Let's say your next door neighbour gets into an accident and becoming disabled in the process, cannot afford hospital bills and becomes homeless, you're not going to care, because you're donating to your favourite charity for third word countries already? Personally I don't see anything wrong with people helping people closer to them. - The helpers can help with more effectiveness than people 5000km away because being closer they will have better perspective. I also see nothing wrong with helping with your siblings mortgages just because they're closer to you, starving children in the 3rd world or not.

If you don't want to "waste" your breath, then don't. I just don't see how you telling people how to allocate their resources will ever work out. How do you know your preferred allocation is the best?
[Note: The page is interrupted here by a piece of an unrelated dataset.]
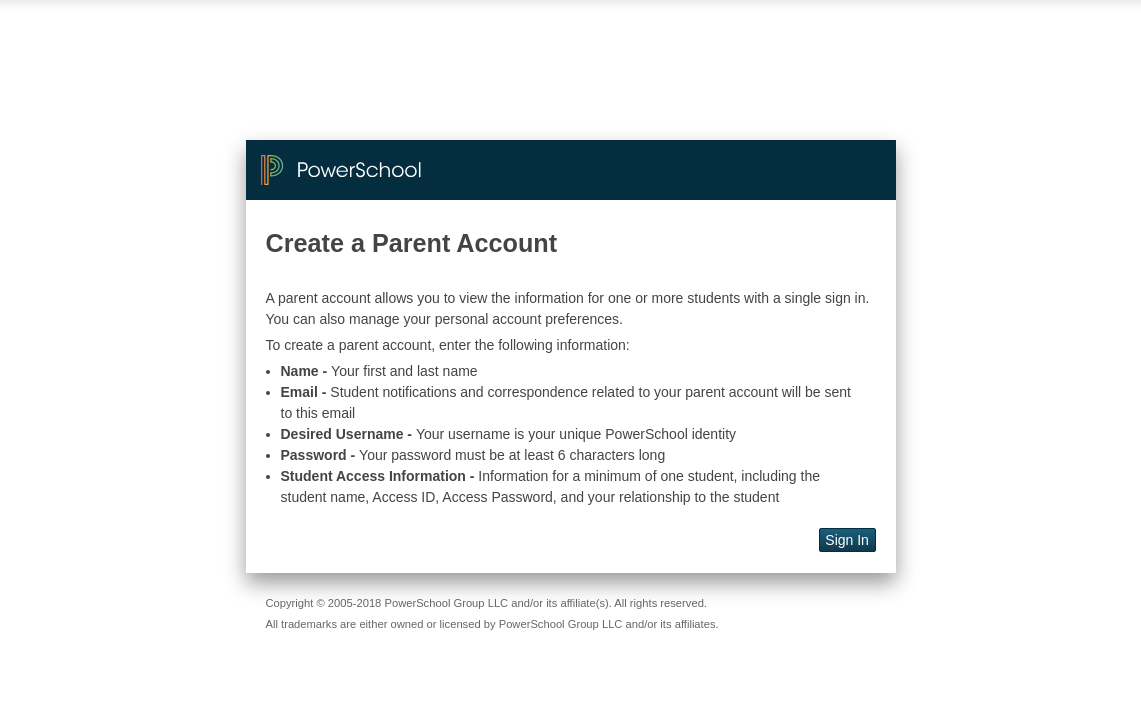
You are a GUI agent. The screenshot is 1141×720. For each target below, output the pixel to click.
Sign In (847, 540)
How do you know the relative effectiveness of a person voicing their opinion about this issue rather than some other? Maybe they are much better at articulating issues relating to computer games than, food, for example. There's no way you can know that for sure.


Could you more clearly define what you mean by “wrong,” please?


Writing "Mr." in French is incorrect. The correct form is "M."

"Mr." is English for Mister "M." is French for Monsieur.

I've seen this mistake made even in letters from banks and mobile phone companies. I cringe every time I see it.


I was just trying to say that if using “Mr.” is becoming the norm in French, then it is becoming correct. I don't know if this is actually the case.